José Duarte n’est pas notre lecteur le plus vieux, mais c’est assurément un des plus anciens et des plus fidèle, puisqu’il est abonné à Jeune Cinéma, depuis le premier numéro, en septembre 1964.
Dans cette escouade héroïque des compagnons de la première heure, il est le seul abonné étranger, et il est portugais.
Quand j’ai connu Jeune Cinéma, j’avais 26 ans d’âge chronologique.
La résistance à la dictature qui se vivait dans mon pays ainsi que mon emploi dans la Compagnie aérienne nationale (TAP) ont joué un grand rôle dans ma formation culturelle.
D’une part, la Résistance. L’opposition antifasciste, qui a duré jusqu’à la révolution libératrice du peuple portugais et des ex-colonies africaines, n’est arrivée qu’en avril 1974.
D’autre part, grâce aux billets d’avion "offerts" par la TAP, j’ai commencé à visiter Paris. L’occasion, pour moi d’aller au cinéma, d’écouter du jazz, d’apprécier des peintures, d’acheter des livres et, bien entendu, de découvrir des noms illustres tels que : Eisenstein, Buñuel, Bud Powell, Dexter Gordon, Picasso, Braque, Maspero, etc., sans citer d’autres auteurs et lieux qui étaient strictement interdits à cette époque et dont l’existence devait rester ignorée au Portugal.

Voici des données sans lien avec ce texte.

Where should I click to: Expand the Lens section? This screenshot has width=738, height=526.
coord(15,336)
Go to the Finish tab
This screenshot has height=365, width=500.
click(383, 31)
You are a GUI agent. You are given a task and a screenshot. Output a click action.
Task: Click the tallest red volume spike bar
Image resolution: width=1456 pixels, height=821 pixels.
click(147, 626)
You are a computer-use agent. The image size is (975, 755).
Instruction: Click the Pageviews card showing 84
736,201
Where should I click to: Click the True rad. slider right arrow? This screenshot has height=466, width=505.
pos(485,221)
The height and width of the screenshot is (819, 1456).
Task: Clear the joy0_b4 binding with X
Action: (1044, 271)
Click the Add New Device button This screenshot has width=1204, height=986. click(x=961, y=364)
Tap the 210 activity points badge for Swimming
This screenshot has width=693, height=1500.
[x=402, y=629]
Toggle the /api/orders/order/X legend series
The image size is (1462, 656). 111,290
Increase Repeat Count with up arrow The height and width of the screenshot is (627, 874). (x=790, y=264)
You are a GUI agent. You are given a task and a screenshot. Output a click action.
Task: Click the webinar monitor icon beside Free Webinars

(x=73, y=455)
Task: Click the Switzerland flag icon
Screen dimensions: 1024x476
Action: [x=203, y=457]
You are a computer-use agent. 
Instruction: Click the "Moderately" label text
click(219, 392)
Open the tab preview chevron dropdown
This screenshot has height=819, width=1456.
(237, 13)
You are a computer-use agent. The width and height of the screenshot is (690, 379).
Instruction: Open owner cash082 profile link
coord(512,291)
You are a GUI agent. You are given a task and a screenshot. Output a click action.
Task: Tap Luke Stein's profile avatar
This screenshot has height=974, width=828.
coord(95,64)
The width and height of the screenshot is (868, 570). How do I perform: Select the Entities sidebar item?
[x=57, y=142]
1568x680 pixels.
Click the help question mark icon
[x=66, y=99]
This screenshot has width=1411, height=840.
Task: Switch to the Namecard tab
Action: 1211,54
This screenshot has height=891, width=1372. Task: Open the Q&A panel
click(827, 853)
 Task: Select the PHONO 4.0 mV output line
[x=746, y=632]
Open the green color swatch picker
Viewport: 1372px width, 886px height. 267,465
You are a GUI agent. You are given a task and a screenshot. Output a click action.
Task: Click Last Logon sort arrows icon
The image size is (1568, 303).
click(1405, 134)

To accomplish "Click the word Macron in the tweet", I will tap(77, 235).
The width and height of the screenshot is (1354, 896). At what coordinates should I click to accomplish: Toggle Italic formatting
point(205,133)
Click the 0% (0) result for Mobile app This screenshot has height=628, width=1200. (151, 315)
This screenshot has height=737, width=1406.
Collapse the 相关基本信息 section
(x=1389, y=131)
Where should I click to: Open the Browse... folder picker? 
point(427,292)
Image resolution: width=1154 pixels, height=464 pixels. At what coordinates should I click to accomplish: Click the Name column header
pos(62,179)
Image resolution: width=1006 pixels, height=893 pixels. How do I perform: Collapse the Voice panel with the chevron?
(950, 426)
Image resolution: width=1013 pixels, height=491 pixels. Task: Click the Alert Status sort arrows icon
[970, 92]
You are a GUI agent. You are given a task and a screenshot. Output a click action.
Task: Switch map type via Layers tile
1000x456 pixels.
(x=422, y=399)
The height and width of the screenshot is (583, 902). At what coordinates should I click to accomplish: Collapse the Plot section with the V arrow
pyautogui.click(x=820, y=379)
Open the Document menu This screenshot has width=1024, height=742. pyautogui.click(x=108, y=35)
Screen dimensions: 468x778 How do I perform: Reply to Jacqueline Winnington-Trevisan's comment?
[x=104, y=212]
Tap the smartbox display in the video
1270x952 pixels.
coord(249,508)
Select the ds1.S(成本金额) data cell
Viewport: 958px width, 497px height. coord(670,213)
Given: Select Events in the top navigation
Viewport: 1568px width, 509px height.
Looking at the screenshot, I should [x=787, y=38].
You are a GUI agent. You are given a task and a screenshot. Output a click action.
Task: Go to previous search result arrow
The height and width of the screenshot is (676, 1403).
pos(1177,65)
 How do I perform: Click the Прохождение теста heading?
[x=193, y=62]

Entre temps, il me venait depuis la fin des années cinquante, la passion et l’étude du jazz que je n’ai, jusqu’à présent, pas abandonnée, tout comme dans le cinéma, des ciné-club portugais (autre activité de la Résistance), et de la lecture des magazines, tels que Cinéma 61 et ceux des années suivantes, Positif et, cependant moins, Les Cahiers du cinéma.
D’ailleurs, ma génération a été très marquée par la culture française. De cette culture, se détachent au cinéma portugais des réalisateurs tels que Fernando Lopes, José Fonseca et Costa, João César Monteiro et António Pedro Vasconcelos, d’autres encore.
C’est bien entendu à Paris que j’ai connu la revue Jeune Cinéma, à laquelle je me suis abonné dès la sortie de son premier numéro.
J’ai toujours apprécié son format et sa quantité équilibrée de pages, son utilisation exclusive du noir et blanc, son absence de publicité, son critère de choix des films, des réalisateurs et de la divulgation des productions cinématographiques malheureusement moins connues.
Je sais, de par ma pratique en ce qui concerne la divulgation du jazz au Portugal, combien cela est onéreux et les difficultés inhérentes que cela représente. Je le sais parce que j’ai commencé et j’ai arrêté la publication de quelques magazines portugais de jazz semblables à Jeune Cinéma qui n’ont duré chacun qu’environ six numéros.
Quarante ans après, au Portugal, Jeune Cinéma est toujours un magazine très utile, non seulement, parce que l’information cinématographique est ici déficiente et rare, mais aussi parce que la production et l’exhibition des films nord-américains dominent de façon scandaleuse le marché, malgré une lutte sporadique et rare en faveur d’autres films, qui s’adressent malheureusement à une minorité.
J’ai conscience que cette lutte existe aussi pour le jazz.
Cinéma et jazz, deux arts du siècle dernier et qui, finalement, ne se sont jamais bien compris. Son et légende de l’image...
Félicitations, aussi, pour cette publication si opportune et si nécessaire des Index complets, si utiles à ceux qui veulent consulter presque trois centaines de revues qui, reliées par année, sont rangées chez moi sur une étagère du couloir ; le volume de 1964 se trouve à côté du livre Le Langage cinématographique de Marcel Martin (1961), suivi de Le Cinéma italien de Carlo Lizzani (1955), avec une préface de Georges Sadoul et des quatre volumes de Qu’est-ce que le Cinéma ? de André Bazin (1961), parmi d’autres livres précieux.